▸ PROBLEM TO SOLVE: What lines in the following entries hold the word "header"? Copy each one.

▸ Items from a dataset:
******

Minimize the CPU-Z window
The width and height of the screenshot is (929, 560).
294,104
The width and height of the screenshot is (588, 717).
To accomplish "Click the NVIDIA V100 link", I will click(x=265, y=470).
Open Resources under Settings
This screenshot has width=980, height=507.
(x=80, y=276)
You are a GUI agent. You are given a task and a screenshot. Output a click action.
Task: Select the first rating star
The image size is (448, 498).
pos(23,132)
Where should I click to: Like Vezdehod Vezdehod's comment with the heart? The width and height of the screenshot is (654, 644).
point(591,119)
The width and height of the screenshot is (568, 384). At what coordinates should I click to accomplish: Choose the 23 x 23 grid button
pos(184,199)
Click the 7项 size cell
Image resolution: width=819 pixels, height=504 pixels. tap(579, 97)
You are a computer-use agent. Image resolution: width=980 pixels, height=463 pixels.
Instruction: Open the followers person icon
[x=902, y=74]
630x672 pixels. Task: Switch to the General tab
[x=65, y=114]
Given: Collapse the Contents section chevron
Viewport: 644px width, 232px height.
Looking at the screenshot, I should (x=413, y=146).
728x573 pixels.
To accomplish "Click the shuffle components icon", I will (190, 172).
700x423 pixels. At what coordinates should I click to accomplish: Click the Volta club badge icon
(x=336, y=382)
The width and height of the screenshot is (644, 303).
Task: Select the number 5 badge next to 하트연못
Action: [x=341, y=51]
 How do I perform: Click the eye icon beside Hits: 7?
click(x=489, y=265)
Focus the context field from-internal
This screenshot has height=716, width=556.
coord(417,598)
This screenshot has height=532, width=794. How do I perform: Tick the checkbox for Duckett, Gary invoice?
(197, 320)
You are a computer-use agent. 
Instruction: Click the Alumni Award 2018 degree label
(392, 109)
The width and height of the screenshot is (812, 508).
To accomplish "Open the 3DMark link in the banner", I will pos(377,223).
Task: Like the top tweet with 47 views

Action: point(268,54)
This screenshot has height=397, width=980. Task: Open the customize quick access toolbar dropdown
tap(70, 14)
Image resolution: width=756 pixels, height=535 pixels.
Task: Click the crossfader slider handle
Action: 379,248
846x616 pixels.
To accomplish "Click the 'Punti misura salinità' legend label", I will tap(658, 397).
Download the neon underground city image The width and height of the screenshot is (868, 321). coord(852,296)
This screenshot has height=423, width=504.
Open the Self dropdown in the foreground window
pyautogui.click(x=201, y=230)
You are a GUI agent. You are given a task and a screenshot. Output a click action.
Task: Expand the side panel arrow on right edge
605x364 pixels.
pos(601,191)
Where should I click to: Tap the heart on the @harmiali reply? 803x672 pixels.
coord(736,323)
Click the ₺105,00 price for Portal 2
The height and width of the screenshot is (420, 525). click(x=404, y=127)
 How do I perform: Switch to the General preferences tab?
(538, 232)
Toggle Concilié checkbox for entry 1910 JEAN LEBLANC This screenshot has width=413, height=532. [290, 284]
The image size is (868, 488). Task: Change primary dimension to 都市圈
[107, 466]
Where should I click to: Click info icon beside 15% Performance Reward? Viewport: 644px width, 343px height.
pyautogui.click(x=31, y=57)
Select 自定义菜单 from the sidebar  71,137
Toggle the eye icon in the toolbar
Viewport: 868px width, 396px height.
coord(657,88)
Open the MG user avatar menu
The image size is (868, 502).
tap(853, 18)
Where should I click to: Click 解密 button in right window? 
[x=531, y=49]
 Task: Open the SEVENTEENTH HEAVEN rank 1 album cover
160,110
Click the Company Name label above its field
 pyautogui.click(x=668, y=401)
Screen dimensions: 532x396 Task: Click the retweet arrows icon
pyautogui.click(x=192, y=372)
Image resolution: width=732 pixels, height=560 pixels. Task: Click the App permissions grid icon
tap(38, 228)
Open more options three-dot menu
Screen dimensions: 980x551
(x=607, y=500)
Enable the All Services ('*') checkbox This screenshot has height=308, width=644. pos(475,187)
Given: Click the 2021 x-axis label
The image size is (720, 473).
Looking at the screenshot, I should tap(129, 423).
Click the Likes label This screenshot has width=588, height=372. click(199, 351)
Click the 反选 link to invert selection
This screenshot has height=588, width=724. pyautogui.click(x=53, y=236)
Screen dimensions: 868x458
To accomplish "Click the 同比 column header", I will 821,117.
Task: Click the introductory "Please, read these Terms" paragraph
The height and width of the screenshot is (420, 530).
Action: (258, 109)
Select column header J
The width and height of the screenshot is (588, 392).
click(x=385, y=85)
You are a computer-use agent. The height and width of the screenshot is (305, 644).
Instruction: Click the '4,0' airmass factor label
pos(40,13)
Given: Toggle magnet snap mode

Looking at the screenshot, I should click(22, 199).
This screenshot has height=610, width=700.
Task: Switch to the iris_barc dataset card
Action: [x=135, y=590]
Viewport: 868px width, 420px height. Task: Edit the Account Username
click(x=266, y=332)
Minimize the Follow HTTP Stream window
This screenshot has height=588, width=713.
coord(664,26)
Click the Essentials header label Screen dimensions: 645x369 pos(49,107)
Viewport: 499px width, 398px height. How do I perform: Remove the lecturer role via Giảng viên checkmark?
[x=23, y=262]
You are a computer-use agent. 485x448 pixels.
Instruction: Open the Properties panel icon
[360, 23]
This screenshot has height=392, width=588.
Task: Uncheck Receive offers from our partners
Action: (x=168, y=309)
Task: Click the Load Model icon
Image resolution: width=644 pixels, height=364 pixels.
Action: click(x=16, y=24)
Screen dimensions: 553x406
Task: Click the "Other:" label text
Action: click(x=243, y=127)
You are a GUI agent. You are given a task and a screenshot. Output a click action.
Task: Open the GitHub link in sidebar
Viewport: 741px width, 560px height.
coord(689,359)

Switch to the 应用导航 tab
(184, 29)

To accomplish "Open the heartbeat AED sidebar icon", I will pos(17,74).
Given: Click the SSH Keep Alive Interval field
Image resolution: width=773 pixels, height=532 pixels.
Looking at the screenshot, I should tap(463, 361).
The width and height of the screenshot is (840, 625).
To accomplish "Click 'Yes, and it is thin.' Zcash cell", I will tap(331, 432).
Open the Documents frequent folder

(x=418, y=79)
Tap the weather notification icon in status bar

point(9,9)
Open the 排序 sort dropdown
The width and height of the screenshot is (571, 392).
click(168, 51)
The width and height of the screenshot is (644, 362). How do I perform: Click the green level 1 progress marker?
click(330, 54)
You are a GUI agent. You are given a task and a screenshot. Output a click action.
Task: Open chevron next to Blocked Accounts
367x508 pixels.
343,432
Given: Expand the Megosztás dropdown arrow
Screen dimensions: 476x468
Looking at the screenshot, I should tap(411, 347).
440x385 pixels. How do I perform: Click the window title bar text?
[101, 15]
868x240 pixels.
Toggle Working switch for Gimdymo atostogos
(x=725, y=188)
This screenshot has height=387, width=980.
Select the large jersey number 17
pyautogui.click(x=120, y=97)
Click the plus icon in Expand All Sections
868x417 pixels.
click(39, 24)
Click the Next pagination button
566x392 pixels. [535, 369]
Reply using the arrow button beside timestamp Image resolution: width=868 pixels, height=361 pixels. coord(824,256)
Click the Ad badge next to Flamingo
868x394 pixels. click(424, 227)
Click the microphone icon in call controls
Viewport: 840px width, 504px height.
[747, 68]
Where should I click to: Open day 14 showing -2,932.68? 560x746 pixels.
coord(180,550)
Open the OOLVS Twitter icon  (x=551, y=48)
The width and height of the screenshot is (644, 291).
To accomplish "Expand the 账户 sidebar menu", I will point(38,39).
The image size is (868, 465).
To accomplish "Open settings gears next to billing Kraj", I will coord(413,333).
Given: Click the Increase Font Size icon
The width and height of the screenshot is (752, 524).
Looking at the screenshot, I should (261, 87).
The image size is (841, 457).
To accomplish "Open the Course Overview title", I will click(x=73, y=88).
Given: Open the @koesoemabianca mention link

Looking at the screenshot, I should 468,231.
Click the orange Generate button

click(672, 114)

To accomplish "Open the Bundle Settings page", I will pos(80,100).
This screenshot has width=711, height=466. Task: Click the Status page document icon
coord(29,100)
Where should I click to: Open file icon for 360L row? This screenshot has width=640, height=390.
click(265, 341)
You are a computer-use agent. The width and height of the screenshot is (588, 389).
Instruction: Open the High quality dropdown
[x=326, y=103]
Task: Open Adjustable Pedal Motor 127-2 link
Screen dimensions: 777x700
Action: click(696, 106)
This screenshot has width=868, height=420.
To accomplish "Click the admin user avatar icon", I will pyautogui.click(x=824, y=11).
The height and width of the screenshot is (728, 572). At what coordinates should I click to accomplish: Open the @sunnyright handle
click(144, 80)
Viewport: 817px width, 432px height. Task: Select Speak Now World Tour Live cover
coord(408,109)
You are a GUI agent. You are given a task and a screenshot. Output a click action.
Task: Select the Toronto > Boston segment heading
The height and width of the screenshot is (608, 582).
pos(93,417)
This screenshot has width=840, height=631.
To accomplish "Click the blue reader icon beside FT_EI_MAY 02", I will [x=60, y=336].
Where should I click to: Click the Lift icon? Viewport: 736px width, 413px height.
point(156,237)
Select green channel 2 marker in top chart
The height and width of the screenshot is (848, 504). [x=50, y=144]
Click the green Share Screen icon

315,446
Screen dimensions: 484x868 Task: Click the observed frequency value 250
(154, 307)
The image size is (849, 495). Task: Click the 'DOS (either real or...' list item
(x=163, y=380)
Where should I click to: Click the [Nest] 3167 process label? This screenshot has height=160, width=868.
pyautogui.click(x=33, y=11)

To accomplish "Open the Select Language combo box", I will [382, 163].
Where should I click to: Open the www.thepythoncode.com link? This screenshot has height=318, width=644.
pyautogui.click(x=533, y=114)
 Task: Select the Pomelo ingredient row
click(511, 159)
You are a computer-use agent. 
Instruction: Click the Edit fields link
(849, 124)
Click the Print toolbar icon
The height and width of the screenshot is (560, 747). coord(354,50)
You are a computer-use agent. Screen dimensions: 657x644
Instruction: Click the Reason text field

******

▸ RESPONSE AREA:
To accomplish "Click the 同比 column header", I will 821,117.
Select column header J
Click the Essentials header label Screen dimensions: 645x369 pos(49,107)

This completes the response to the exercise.